▶ Stored data entries
──────

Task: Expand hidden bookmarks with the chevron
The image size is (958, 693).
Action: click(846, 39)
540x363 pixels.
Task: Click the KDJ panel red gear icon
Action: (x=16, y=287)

──────

▶ EXERCISE
All records above are to be printed exactly, with nothing omitted.

▶ SOLUTION
Task: Expand hidden bookmarks with the chevron
The image size is (958, 693).
Action: click(846, 39)
540x363 pixels.
Task: Click the KDJ panel red gear icon
Action: (x=16, y=287)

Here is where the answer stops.